I can see that Max is stunned by my statement…I’m not surprised. It’s not like I was the most supportive last night… I screamed and yelled…told him I loved him, but then said for him to stay away… At that time I thought it would make it better… I couldn’t imagine having anything to do with this and I just wanted to forget about Max, to move on with my life.

The fact that I’ve come to realise over this time though, however short, is that I can’t do that. I can’t just forget Max, because he’s too important to me to do that. Even after everything that he’s done, everything that we’ve been through… Even after the fact that Tess is always going to be part of his life now…I know one thing, and that is, despite all this, I love him…
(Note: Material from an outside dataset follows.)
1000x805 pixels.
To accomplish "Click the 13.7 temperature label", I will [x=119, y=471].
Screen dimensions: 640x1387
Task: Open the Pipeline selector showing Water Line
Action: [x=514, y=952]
He looks at me and I know that he’s trying to work out if he’s really hearing me right. I don’t say anything more, simply nod in response. If he still wants me, I’ll be there with him through this… It won’t be easy, and I know a lot of people are going to ask me what I’m thinking…say that I must be crazy, but I don’t care…what I care about is the fact that my feelings for Max are clear, and if he still feels the same way and wants it, well we’ll find a way through this…
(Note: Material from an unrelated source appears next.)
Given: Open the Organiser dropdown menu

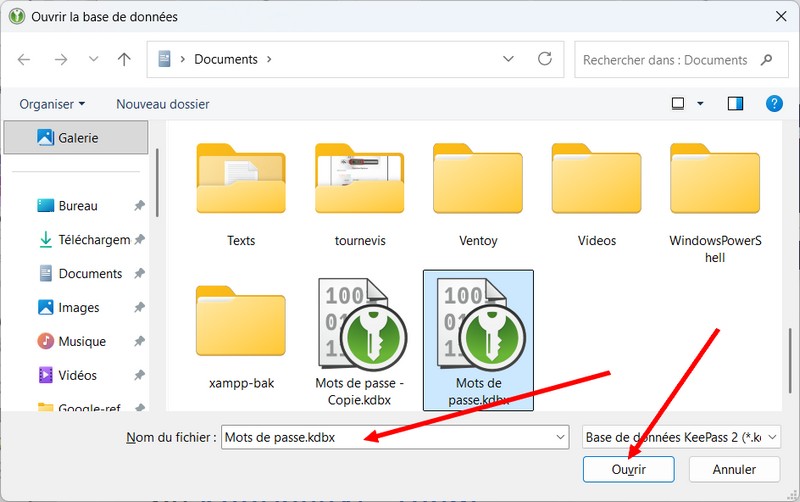Looking at the screenshot, I should [52, 104].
His lips begin to turn upwards and a smile breaks out onto his face. I allow a small glimmer of hope to begin to grow in my heart…
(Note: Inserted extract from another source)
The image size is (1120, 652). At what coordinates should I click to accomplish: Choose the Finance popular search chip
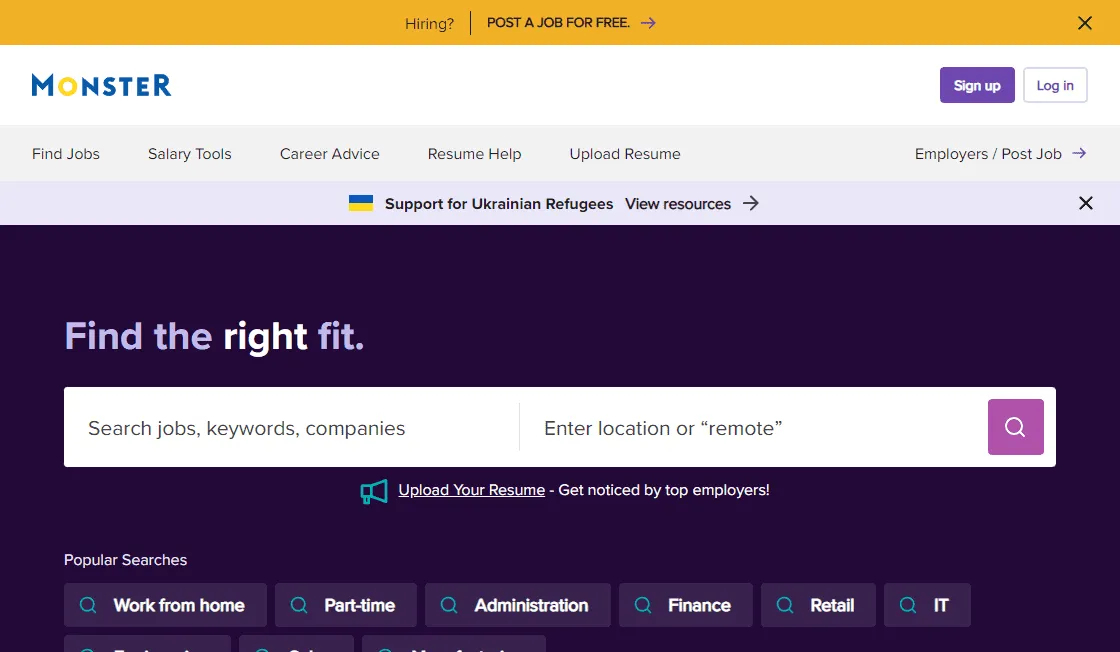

It’s only for a moment though, and it comes crashing down as I see him shaking his head. Although I’ve just asked about Tess, so strictly speaking he could be saying that is what he wants, that he doesn’t want Tess, I somehow just know that that’s not it… Fighting not to break down, I sit and listen to what he has to say.

“If I could be with you, it would be a dream come true. I can’t tell you how much I want that. To be with you is all I’ve ever wanted – to have a family with you, although not quite this soon…”

If he could… I knew he was going to say no. Under any other circumstance I’d laugh at the way he added the last bit, quickly assuring me that he never intended to make me a mother this early even though in essence it was what he wanted… A family with me…A family with Max… The mere thought of it brings a smile inside my head but it doesn’t reach my face for I have heard what he said…If…he’s saying that he can’t…that ‘we’ can never be…

My heart is breaking once more and I want to dispute this, to argue with him, but I see that he hasn’t finished and hold back.

He reaches up and touches my cheek and just for a moment I try to forget everything that has been said…I try to imagine that we’re together as we were the night of my blind date fiasco, or the night we found the orbs… Briefly I wonder what would have happened had Max and I not heard the noise…had we not stopped that night, but I brush it away as inconsequential…I can’t change what happened in the past…

“I’ll always remember this moment…”

Even though I know maybe I shouldn’t, I reach up and take his hand in mine, needing to feel it if only for another brief moment…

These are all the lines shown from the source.